The angular size of an object is determined uniquely by its actual size and its distance from the observer. For an object of fixed size, the larger the distance, the smaller the angular size. For objects at a fixed distance, the larger the actual size of an object, the larger its angular size. For objects with small angular sizes, such as typical astronomical objects, the precise relationship between angular size, actual size and distance is well approximated by the equation:
angular size = (actual size ÷ distance)
However, when using this equation you must be very careful about the units in which quantities are measured. If the actual size and the distance are measured in the same units (metres or kilometres, or anything else as long as it is used for both quantities), the angular size that you calculate will be in measured units called radians.

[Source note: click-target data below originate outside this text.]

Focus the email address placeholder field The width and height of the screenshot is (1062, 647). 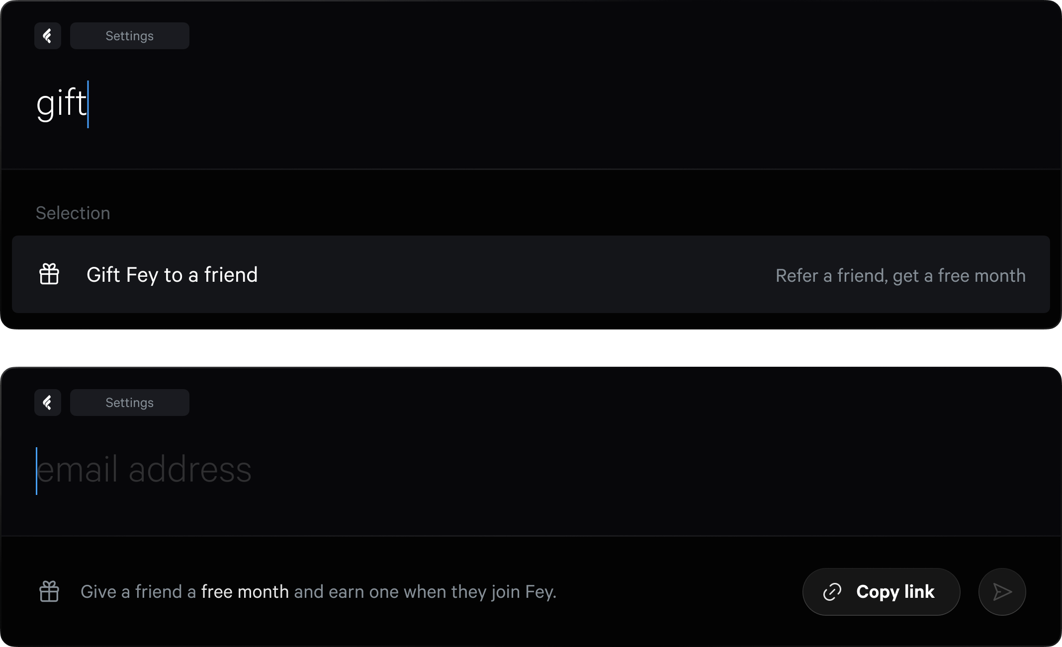click(144, 470)
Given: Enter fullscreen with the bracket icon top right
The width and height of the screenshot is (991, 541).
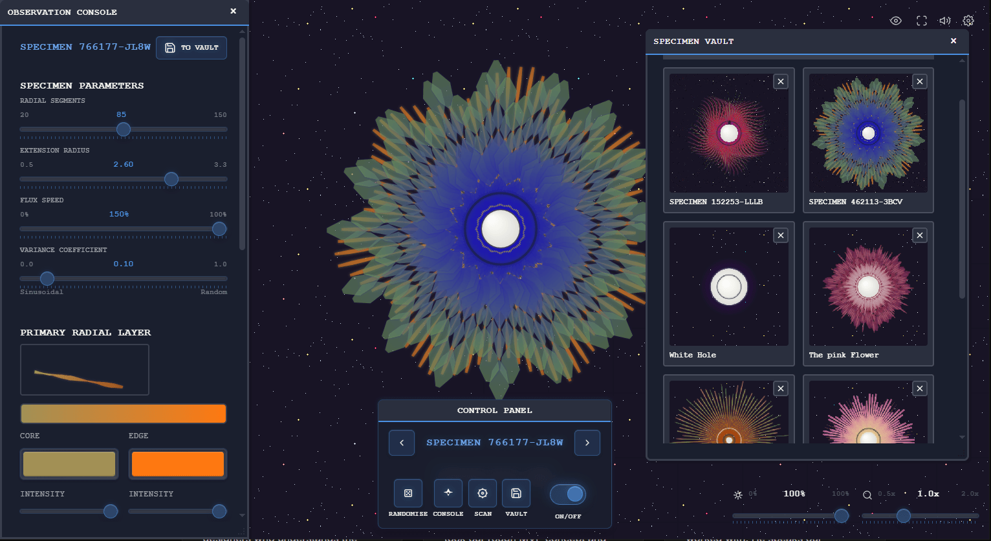Looking at the screenshot, I should (x=921, y=20).
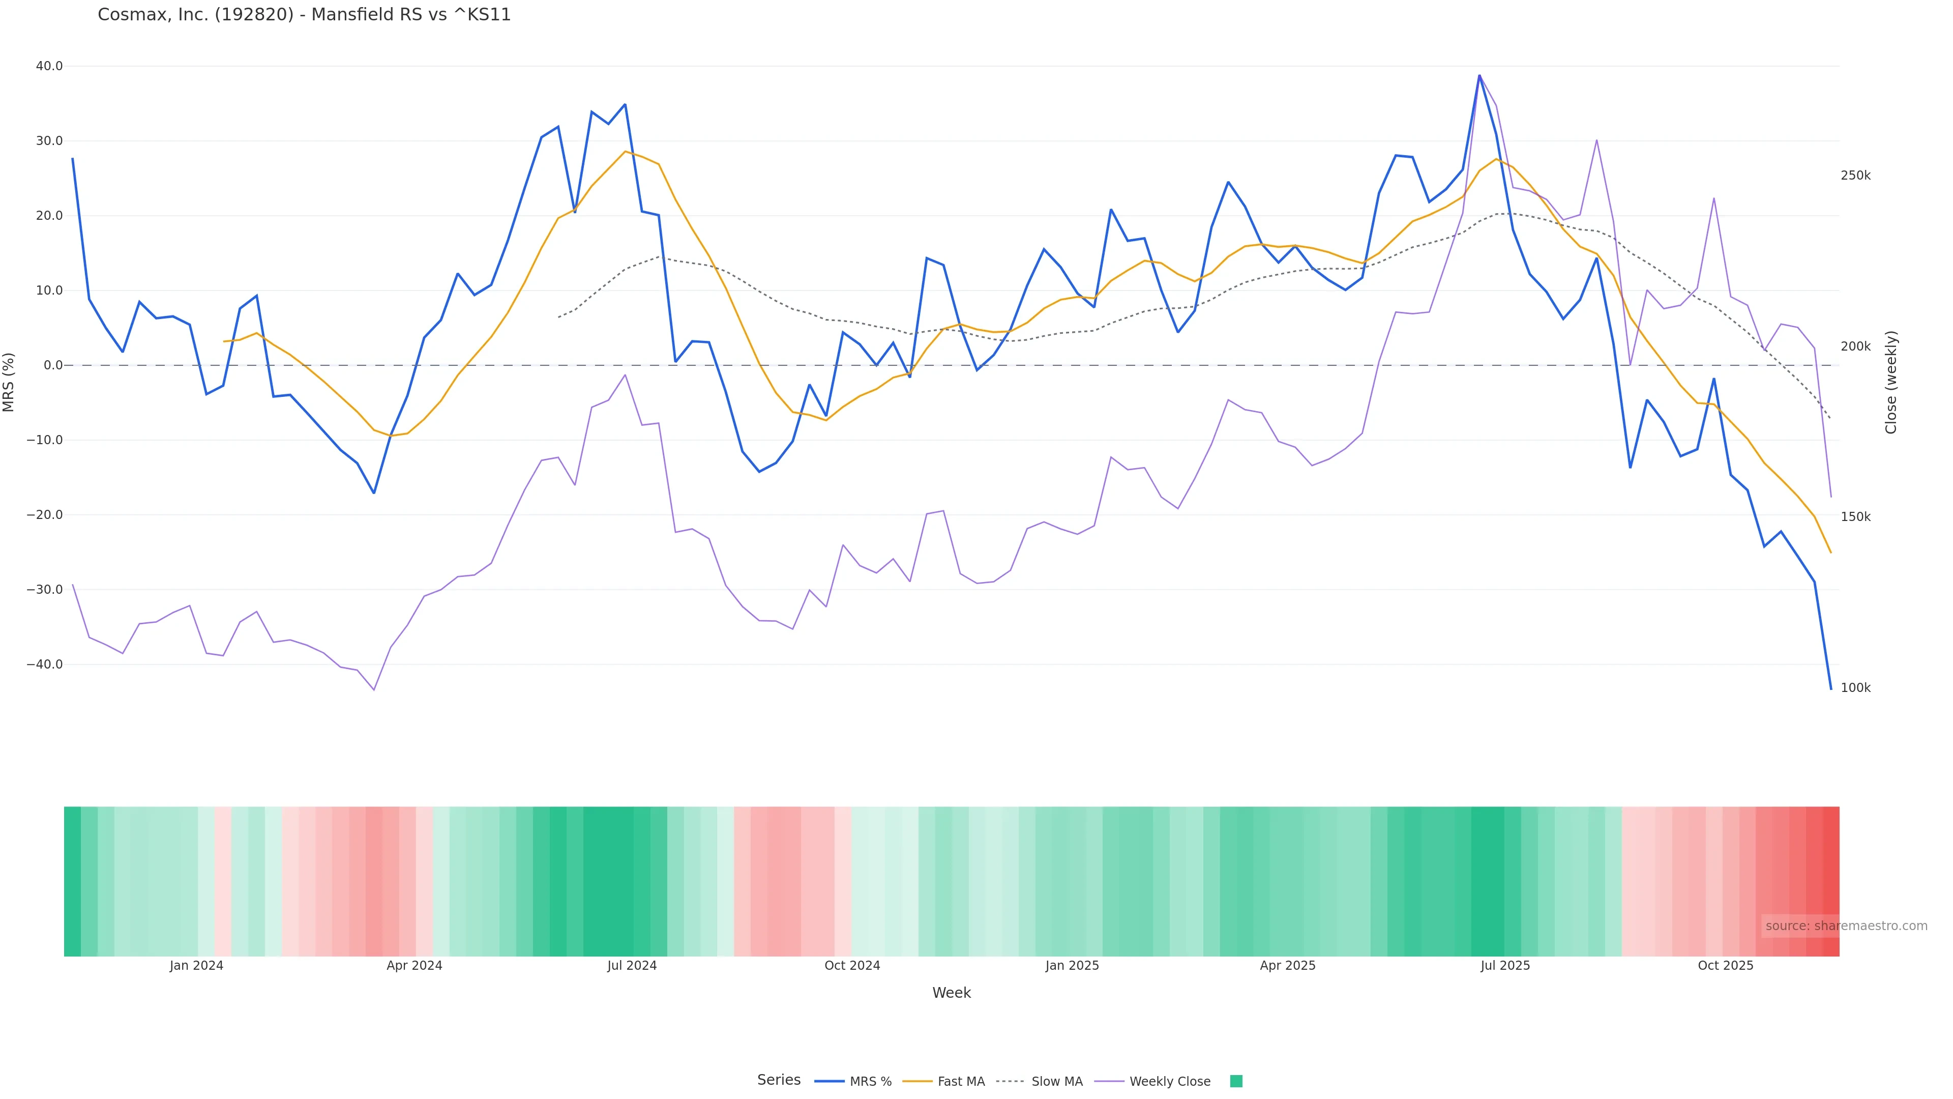The height and width of the screenshot is (1099, 1953).
Task: Select the Close (weekly) right axis title
Action: point(1891,382)
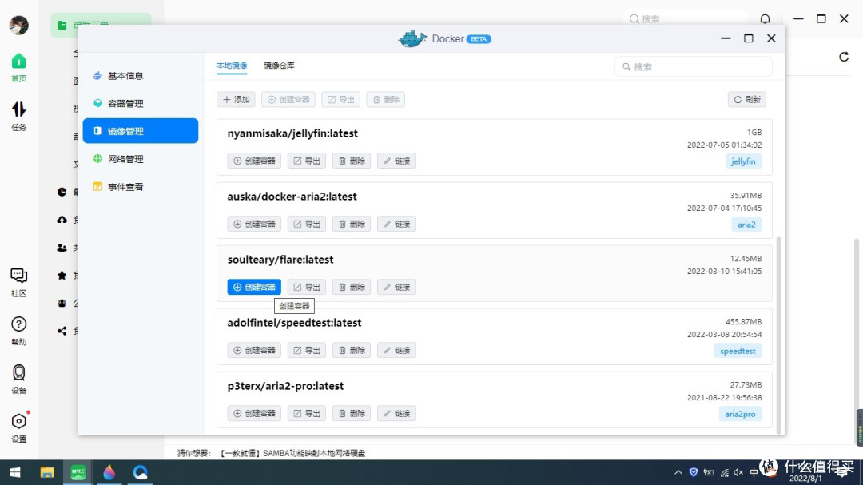Click 创建容器 for soulteary/flare image
863x485 pixels.
254,287
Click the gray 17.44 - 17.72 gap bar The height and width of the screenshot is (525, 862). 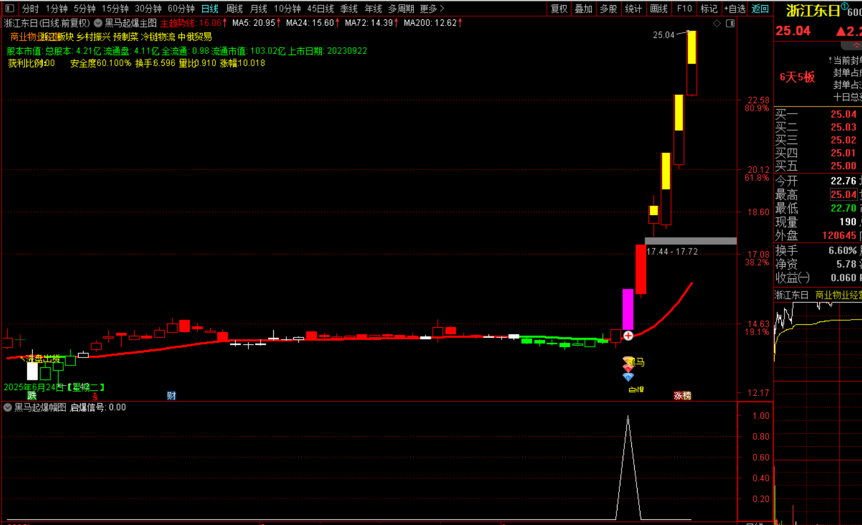690,241
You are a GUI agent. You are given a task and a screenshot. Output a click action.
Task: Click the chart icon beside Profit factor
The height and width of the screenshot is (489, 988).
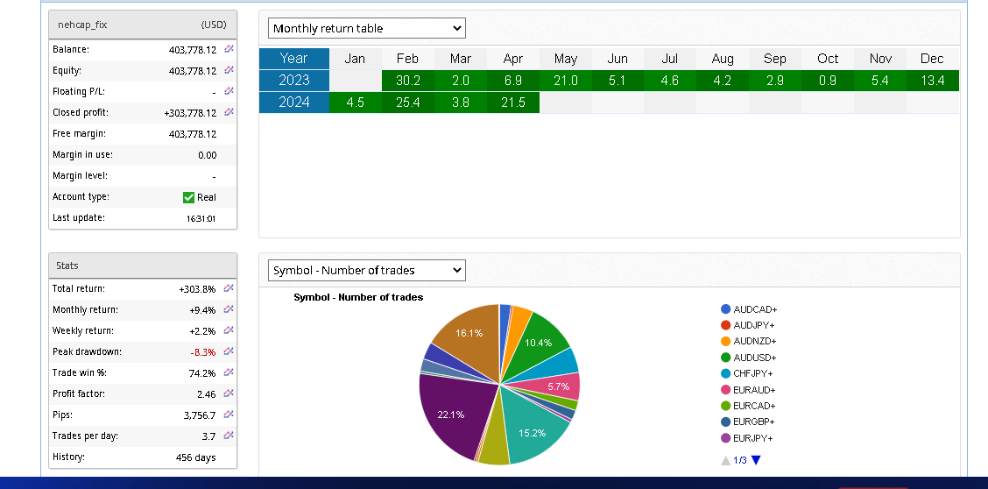pos(229,394)
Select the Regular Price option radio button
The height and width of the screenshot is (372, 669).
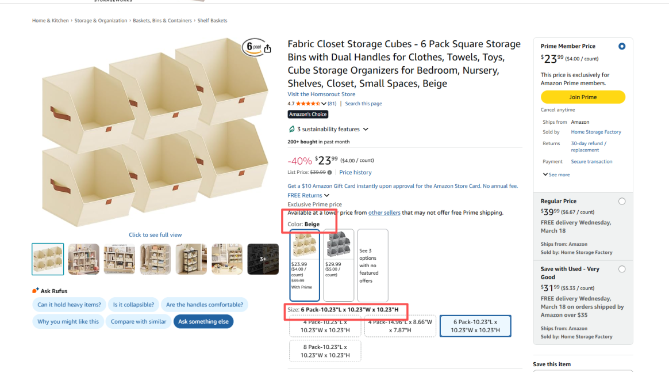pos(621,202)
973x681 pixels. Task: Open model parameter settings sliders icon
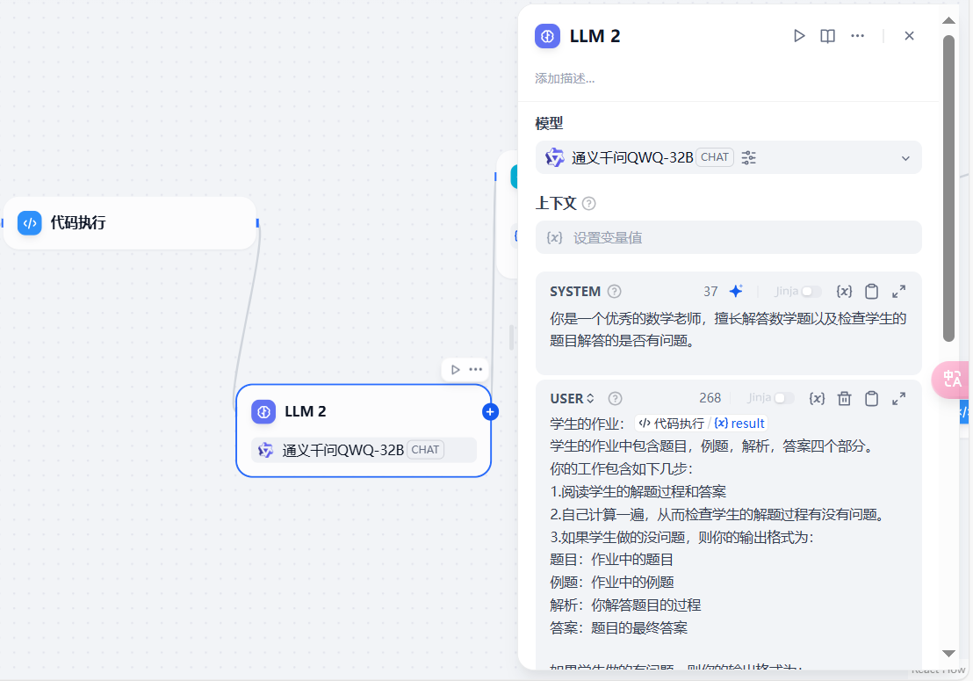[748, 157]
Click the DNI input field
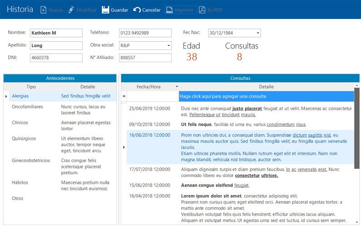The height and width of the screenshot is (226, 361). pyautogui.click(x=56, y=58)
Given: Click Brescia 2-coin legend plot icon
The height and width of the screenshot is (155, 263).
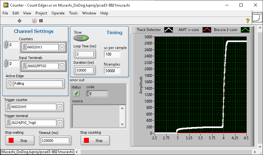Looking at the screenshot, I should pyautogui.click(x=245, y=30).
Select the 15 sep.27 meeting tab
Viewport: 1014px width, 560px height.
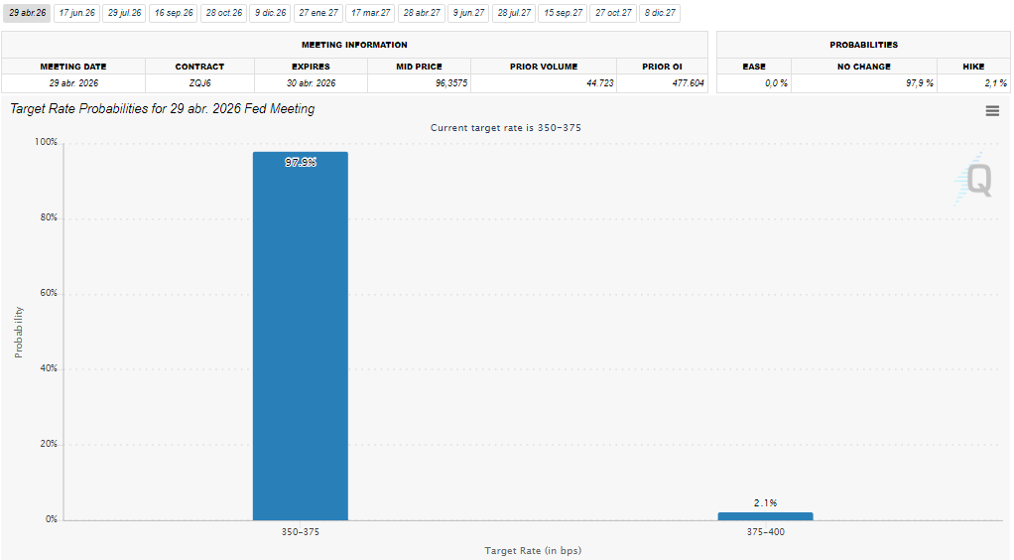point(563,13)
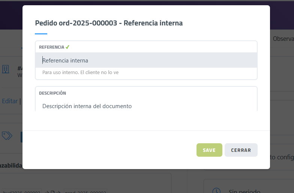Focus the Referencia interna input field
This screenshot has width=294, height=193.
tap(146, 60)
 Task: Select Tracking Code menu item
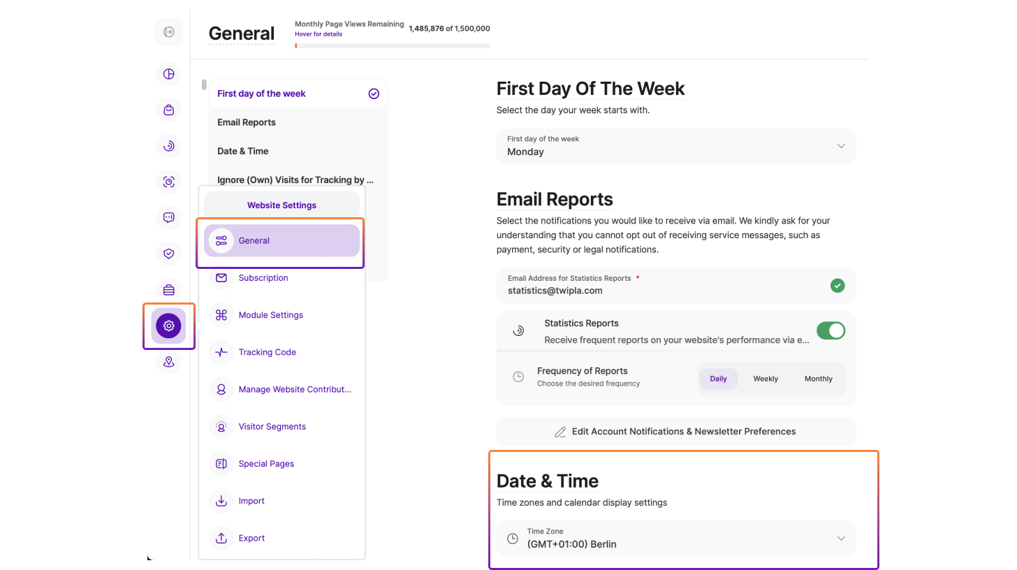[x=267, y=352]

A radian is equal to a little more than 57° so, in order to obtain angular sizes in degrees, the following approximation can be used (as long as the angular size is not too great):
angular size = 57 × (actual size ÷ distance) (Source)
Your primary is 1.04X the radius of Jupiter (r = 69,911 km) so the "size" of your primary is 145,414.88 km.
Moon #1 (distance 544,439 km), angular size of primary = 0.267 radians or 15.3° of the sky.
Moon #2 (distance 1,002,864 km), angular size of primary = 0.145 radians or 8.3° of the sky.
Note that I used the first equation and a handy online radians-to-degrees converter for better accuracy. For comparison, Earth's moon has an angular size of about 0.5°. So you have some hefty views.